Еще более тревожным оказывается другой вопрос: почему философской этике пришлось уступить поле деятельности тем психотерапевтическим методикам, которые в ходе устранения психических нарушений обходятся с классической задачей жизненной ориентации без особой почтительности. Например, философское ядро психоанализа ясно проступает у Александра Мичерлиха, понимающего психическое расстройство как нарушение специфического человеческого способа существования. Это нарушение заключается, по его мнению, в утрате (по собственной вине) свободы, поскольку больной лишь компенсирует своими симптомами загнанную в область бессознательного болезнь, болезнь, от которой он прячется. Целью терапии должно быть самопостижение, "зачастую представляющее собой не что иное, как обращение болезни в страдание, но в такое страдание, которое повышает ранг homo sapiens, поскольку не нарушает его свободы".

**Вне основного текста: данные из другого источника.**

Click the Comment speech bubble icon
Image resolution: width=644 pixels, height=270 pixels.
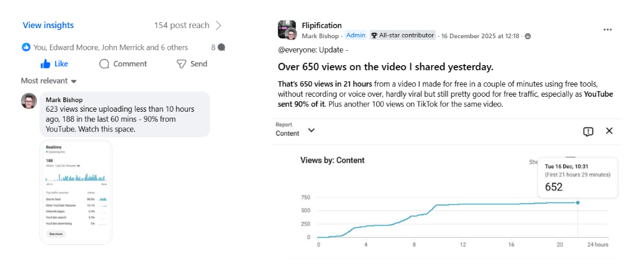pos(104,64)
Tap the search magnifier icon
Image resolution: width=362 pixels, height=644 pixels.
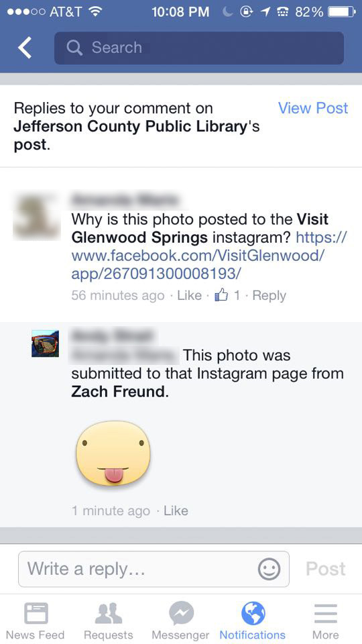tap(74, 48)
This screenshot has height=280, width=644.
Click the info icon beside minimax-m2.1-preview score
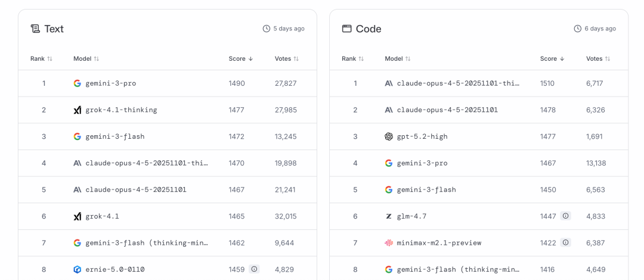point(565,243)
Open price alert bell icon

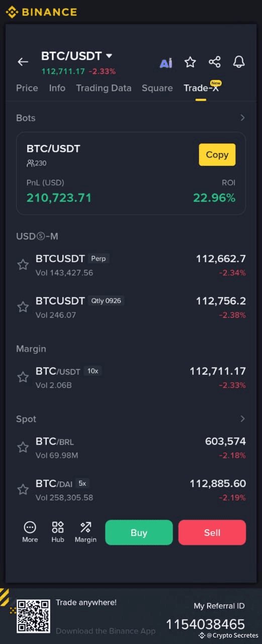pyautogui.click(x=239, y=62)
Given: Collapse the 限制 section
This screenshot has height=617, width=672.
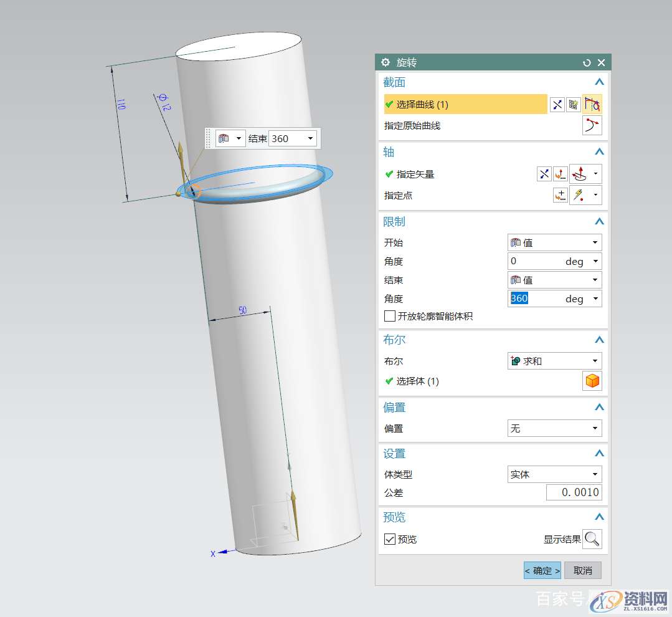Looking at the screenshot, I should [599, 221].
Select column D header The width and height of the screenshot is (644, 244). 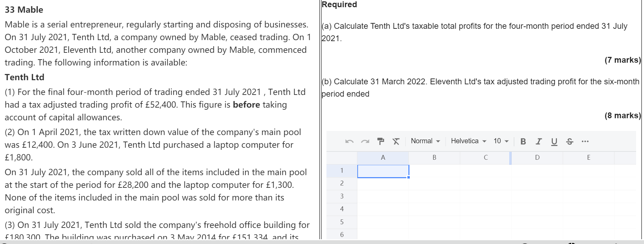(x=537, y=158)
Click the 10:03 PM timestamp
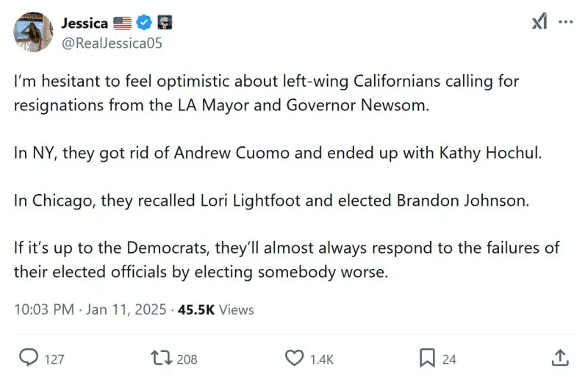The height and width of the screenshot is (377, 588). tap(44, 309)
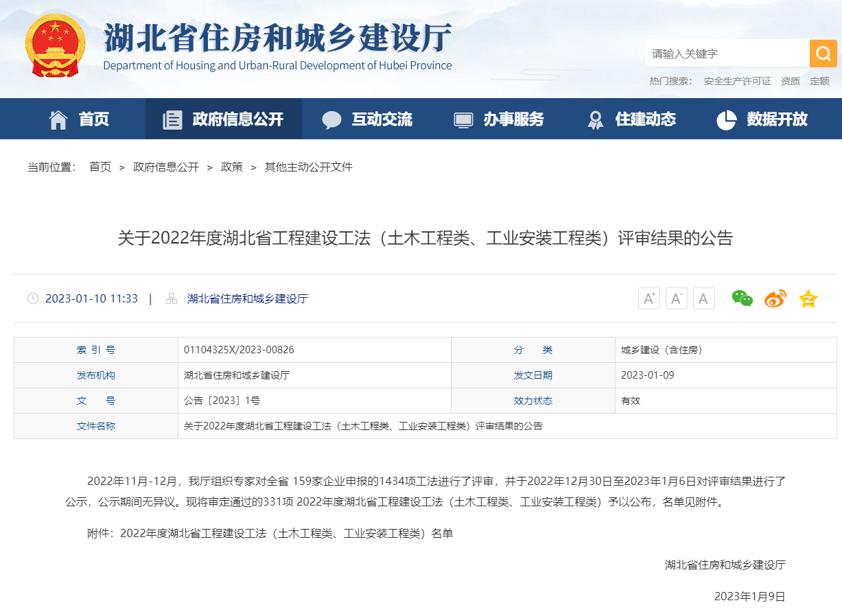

Понятие психической "болезни" обязано своим появлением аналогии соматической болезни. Однако насколько основательна эта аналогия, если в области психики поддающиеся наблюдению и однозначно толкуемые параметры здорового состояния чаще всего отсутствуют? Совершенно явно нормативное понимание "ненарушенного бытия Я" должно при этом занять место отсутствующих соматических показателей. Это особенно отчетливо проявляется в тех случаях, когда тяжесть страданий, приводящих пациента к аналитику, сама подвергается вытеснению, так что нарушение незаметно становится частью нормальной жизни. Зачем же философии бояться того, что, например, считает для себя возможным психоанализ? Речь идет о прояснении нашего интиутивного понимания клинических черт удачной или неудачной жизни. Упомянутое высказывание Александра Мичерлиха уже обнаруживает заимствование у Кьеркегора и его последователей из области философии экзистенциализма. И это не случайно.

II

Кьеркегор был первым, кто ответил на коренной этический вопрос об удачности или неудачности собственной жизни постметафизическим понятием "возможности бытия самим собой".

Для философских последователей Кьеркегора - для Хайдегера, Ясперса и Сартра - этот протестант, мучимый лютеровым вопросом о милостивом Боге, был все же непростым собеседником. Полемизируя со спекулятивной философией Гегеля, Кьеркегор хотя и дал постметафизический ответ на вопрос о правильной жизни, однако ответ этот оказался одновременно и теологическим. Тем не менее обреченные на последовательный атеизм философы экзистенциализма опознали в Кьеркегоре мыслителя, принципиально обновившего постановку этического вопроса и давшего на него как субстанциальный, так и в достаточной степени формальный ответ, достаточно формальный в смысле легитимного мировоззренческого плюрализма, отвергающего всякое попечительство применительно к исконно этической проблематике. Философскую точку соприкосновения создает, естественно, Кьеркегор книги "Или-или" с его понятием "этического взгляда на жизнь".

Написанной романтическими красками картине небрежно текущей, поглощенной рефлективным наслаждением и сиюминутностью жизни Кьеркегор противопоставляет образ жизни, решительно ориентированный на этику. Такой образ жизни требует от индивида собраться и вырваться из зависимости от давления окружения/доминирующего окружения. Он должен прорваться к сознанию собственной индивидуальности и свободы. Освобождаясь от опредмеченности, в которой он виноват сам, индивид в то же время обретает дистанцию и по отношению к самому себе. Он возвращается из анонимного рассеяния бездыханно распавшейся на фрагменты жизни, сообщая своей жизни последовательность и прозрачность. В социальном плане подобная личность в состоянии нести ответственность за собственные действия и принимать на себя ответственность в отношениях с другими людьми. Во временном плане забота о себе самом закладывает сознание историчности существования, реализующегося в симультанно пересекающихся горизонтах будущего и прошлого.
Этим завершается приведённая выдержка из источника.